Marge finished her cigarette. She shook her head and jogged on the spot for a bit, then came rushing into the Thames Barrier Visitors’ Centre. The woman behind the reception desk stared at her in alarm. “You have to help me,” Marge said
. She made herself gabble. “No, listen. Someone here calls themself floodbrother, yeah online. Listen, you have to get them a message.”
“I, I, what, what’s their name?”
“I don’t know, but I’m not crazy. I swear. Please, this is a matter of life and death. I mean it, literally. There must be a way of getting a message to everyone who works here. I’m not talking just about the Visitors’ Centre, I’m talking about the engineering. Listen to me, I’m begging you, I’m begging you.” She grabbed the woman’s hand. “Tell whoever here’s nickname’s floodbrother, just say that, that there’s a message from Tyno Helig. He’ll understand. Believe me. Tyno Helig, got it?” She scribbled the name on a scrap. “I’ll be waiting. I’ll be in Maryon Park. Please.”

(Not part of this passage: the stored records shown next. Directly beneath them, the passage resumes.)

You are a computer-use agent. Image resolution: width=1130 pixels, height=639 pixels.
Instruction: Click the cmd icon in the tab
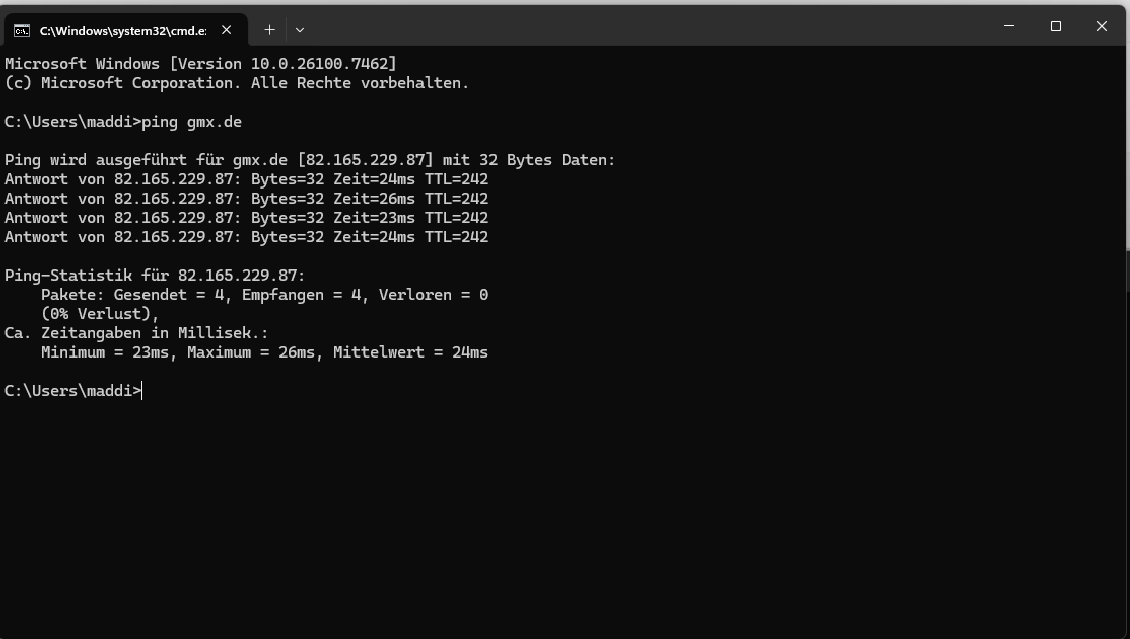[x=22, y=30]

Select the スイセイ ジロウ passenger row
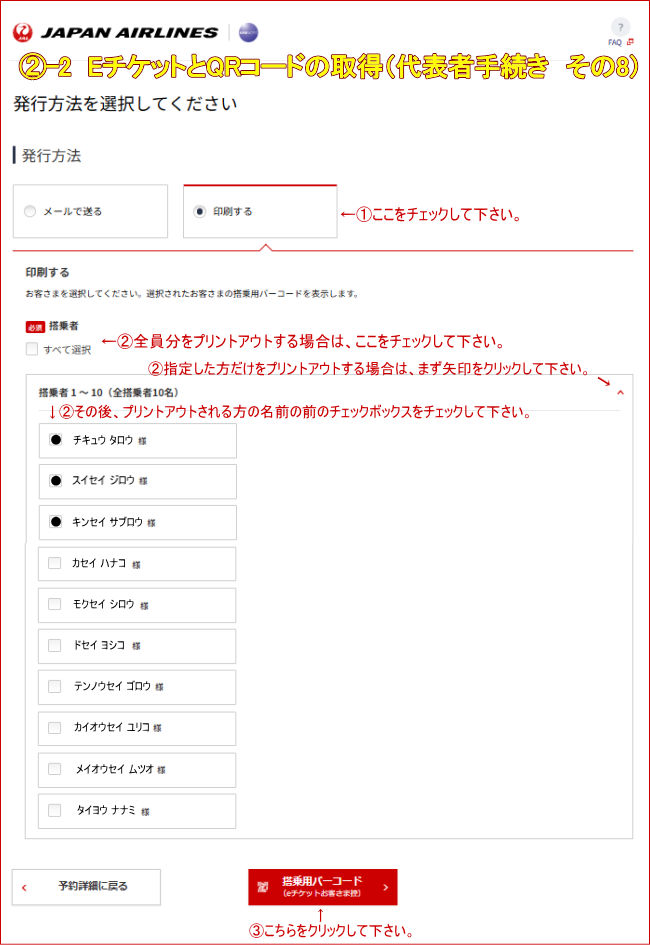point(135,482)
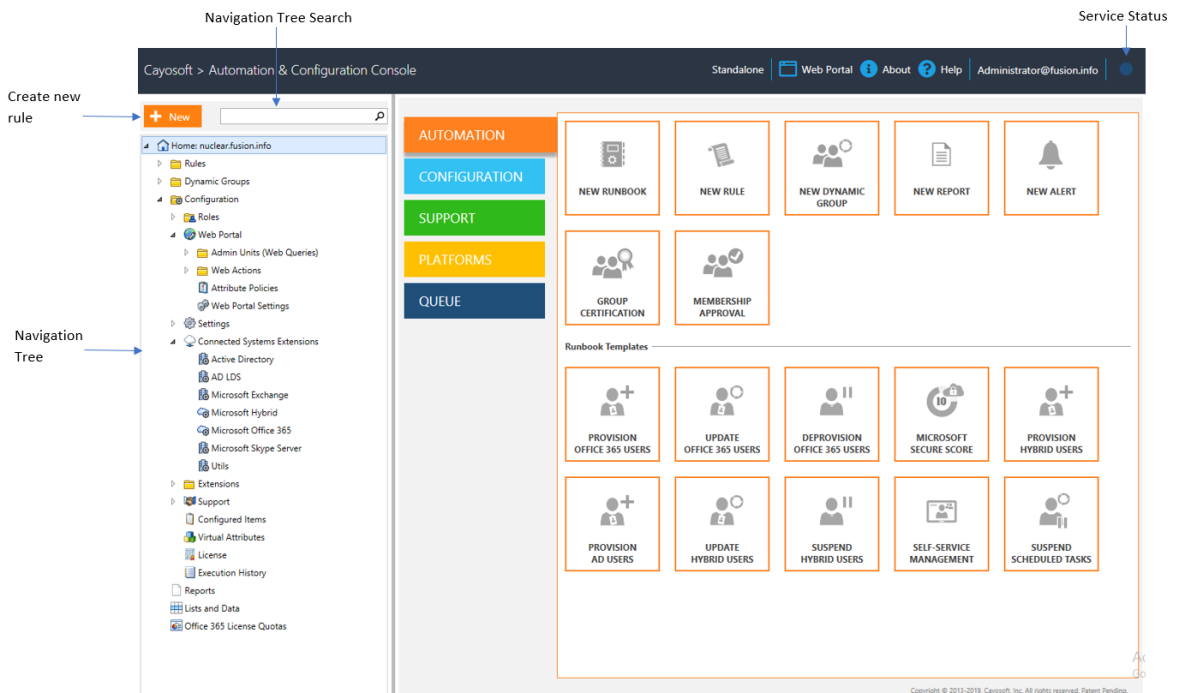Open the New Alert bell tile
Screen dimensions: 1185x693
[1050, 168]
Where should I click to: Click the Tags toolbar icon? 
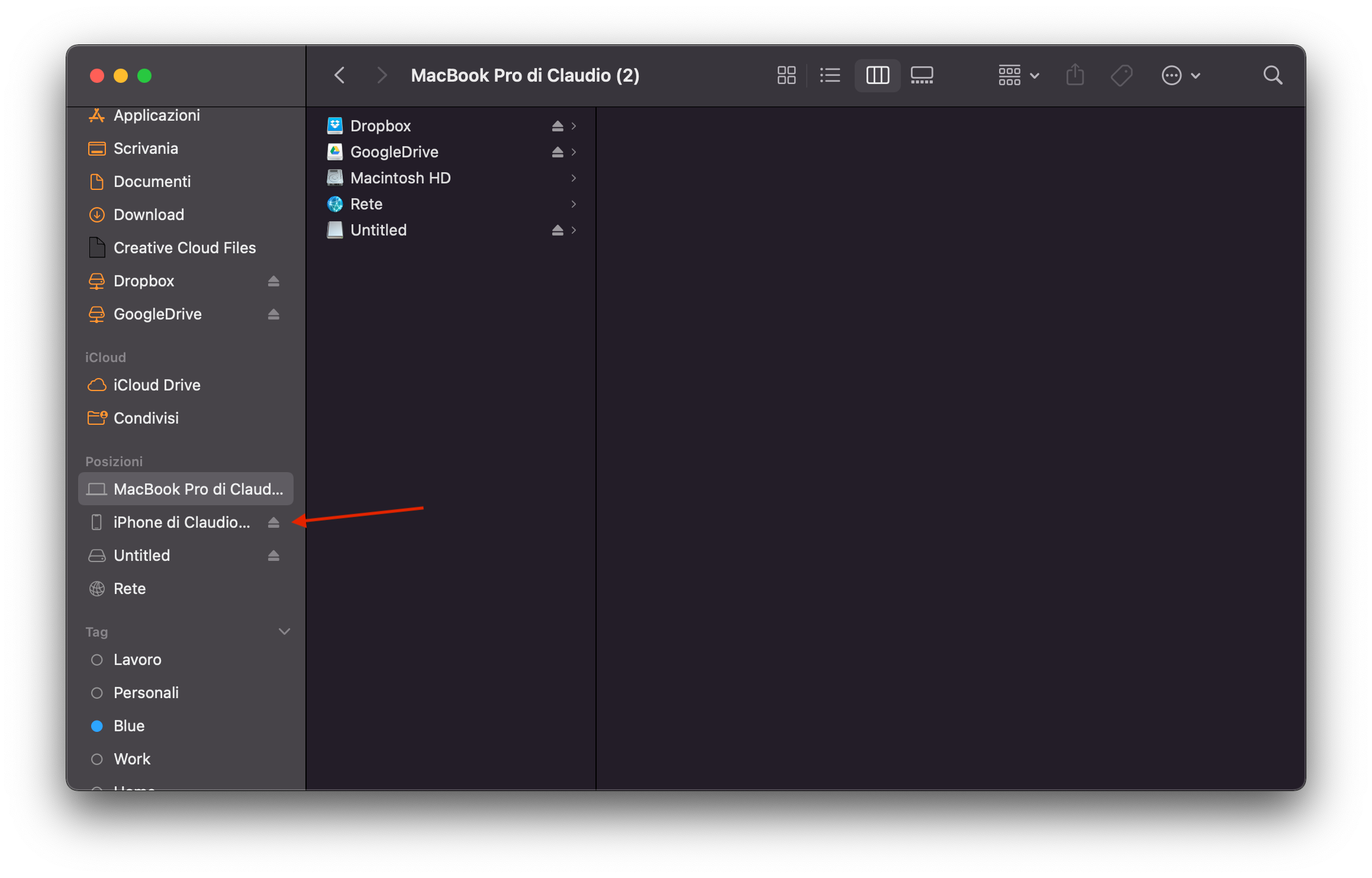1121,75
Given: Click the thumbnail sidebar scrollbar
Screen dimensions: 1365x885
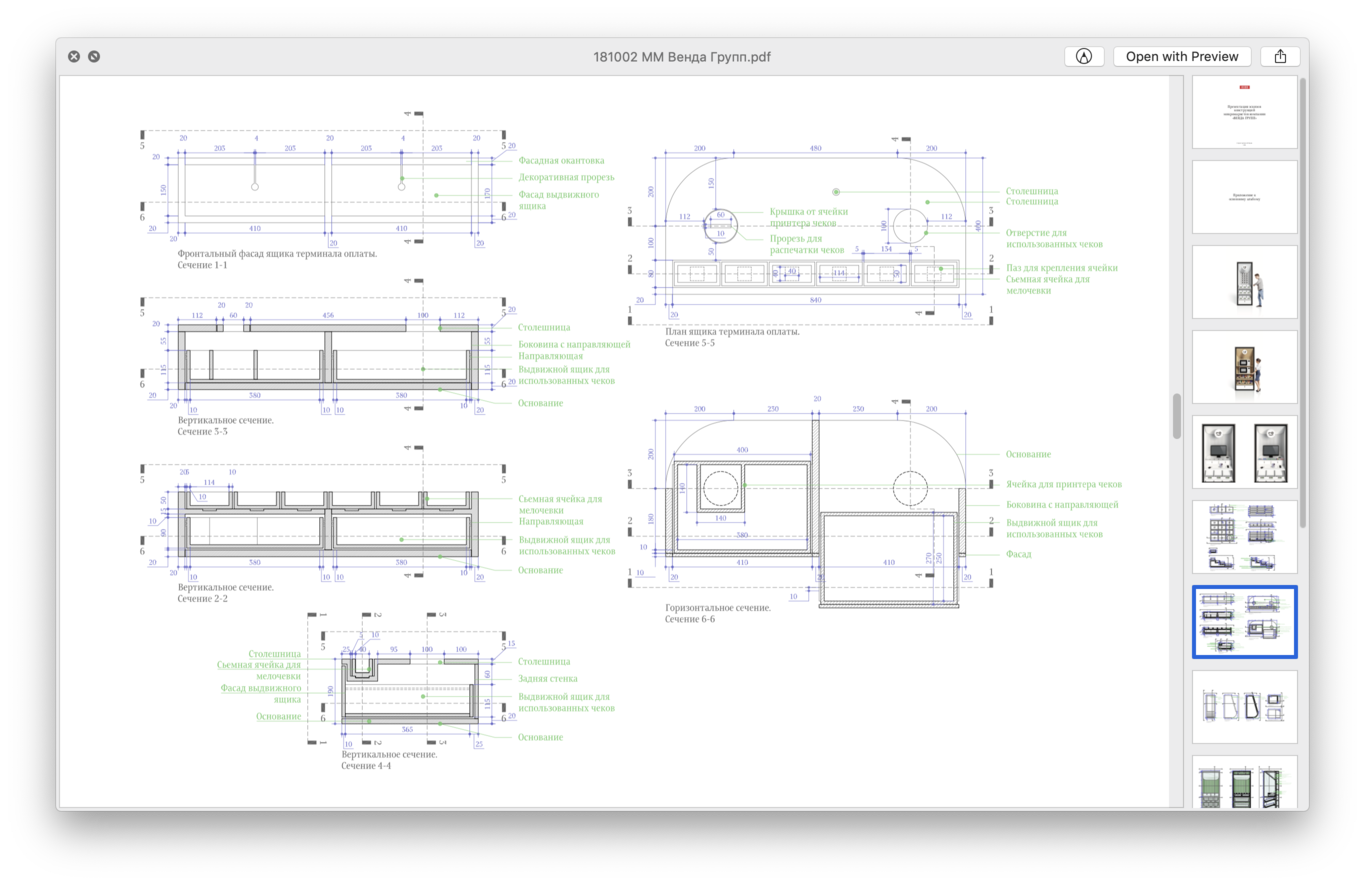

Marge stared into the woman’s eye and tried for some insinuatory sisterly thing. She wasn’t sure how well it went. She ran out and away, until she had turned a corner, at which point she slowed and wandered calmly along Warspite Road, past the roundabout to the park.
The weather was too different and too bad to jog much reminiscence, but she looked around until she was pretty sure she had found a spot recognizable from the film Blow-Up. She sat as close to it as she could. She watched everyone who came in. She fingered the little flick-knife she had bought, for whatever useless good it would be. She was banking rather on daylight and passersby. Marge wondered whether she would know if her quarry entered the park.
In the event, when, after almost an hour, her call was answered, there was no question at all. It was not one person but three. All men, they strode urgently along the little paths, looking in all directions. They were big, athletic guys. They wore identical engineers’ uniforms. The oldest, at the front, was gesturing to his two companions to fan out. Marge stood: she would feel safer facing all three of them than one. They saw her immediately. She closed her hand around her knife.